Input Attacks: manipulating what is fed into the AI system in order to alter the output of the system to serve the attacker’s goal. In fact, at its core every AI system is a simple machine that takes an input, performs some calculations, and returns an output. According to this process, manipulating the input allows attackers to affect the output of the system.

Poisoning Attacks: corrupting the process during which the AI system is created so that the resulting system malfunctions are modified in a way desired by the attacker. One direct way to execute a poisoning attack is to corrupt the data. This is because the data are the machine learning key methods powering the AI “learning” process. These means that poisoning the data can also compromise the whole learning process itself and as AI systems are integrated into critical commercial and military applications, these attacks can have serious, even life-and-death, consequences.

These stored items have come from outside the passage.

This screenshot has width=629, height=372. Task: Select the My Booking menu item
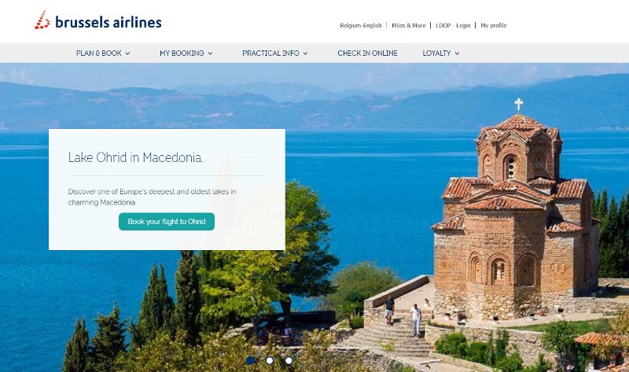coord(186,53)
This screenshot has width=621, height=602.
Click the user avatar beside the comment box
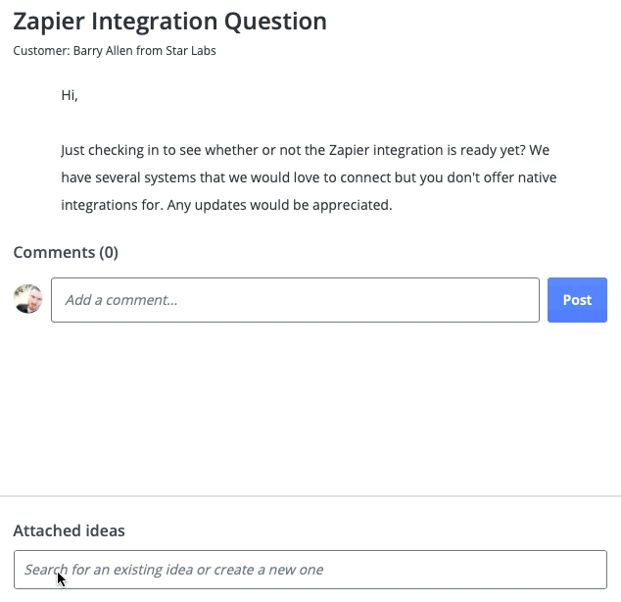[x=28, y=299]
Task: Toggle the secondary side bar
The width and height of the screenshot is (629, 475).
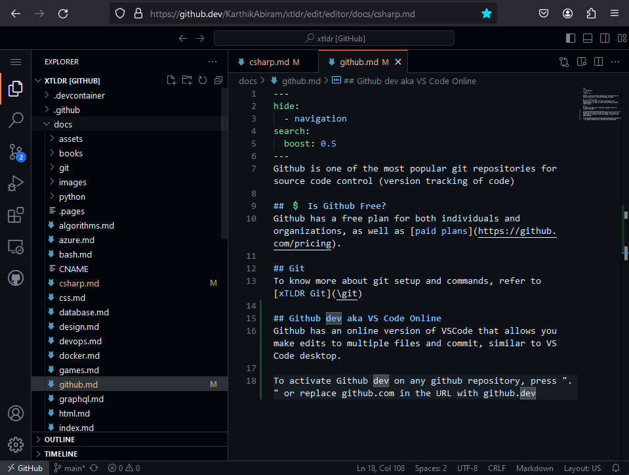Action: point(604,37)
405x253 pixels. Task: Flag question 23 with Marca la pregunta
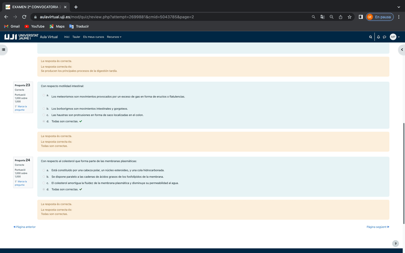tap(21, 108)
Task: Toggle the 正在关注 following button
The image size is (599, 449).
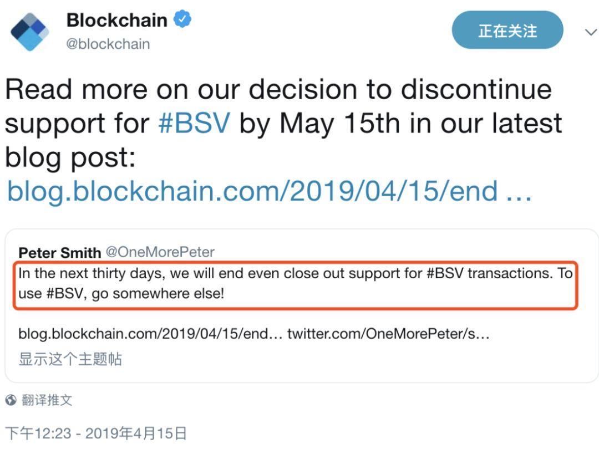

Moreover, AI attacks can be used in different ways to achieve specific malicious end goal:

Speech Recognition and Natural Language Processing (NLP) for phishing attack: The attackers want to identify and replicate NLP algorithm defining characteristics of an individual’s communication patterns in order to snatch important data. In precise, a natural language processor could interpret incoming text messages or email and improvise responses which approximate the language of a known contact. The system could be trained to maintain the major acuteness to the genuineness and to be convincing at the same time to perpetrate phishing and spare-phishing attacks.

Cause Damage: the attacker wants to cause damage by attacking the AI system so that, as an example, it incorrectly recognizes a stop sign as a different sign or symbol. The attacker can cause the autonomous vehicles to ignore the stop sign and crash into other vehicles and pedestrians.

Hide Something: the attacker wants to evade detection by an AI system, for example by modifying the content filter task, allowing the publication of banned files.

Degrade Faith in a System: the attacker wants an operator to lose faith in the AI system, leading to the system being shut down. An example of this is an AI attack that causes an automated security alarm to misclassify regular events as security threats, triggering a barrage of false alarms that may lead the system to be taken offline, therefore allowing to evade the detection of a true incoming threat.

This unprecedent technology evolution will trigger numerous AI-enabled hacking, with criminals becoming increasingly capable of targeting vulnerable users, devices and systems. Computer security firms will likewise lean on an AI defensive system in a never-ending effort to keep up.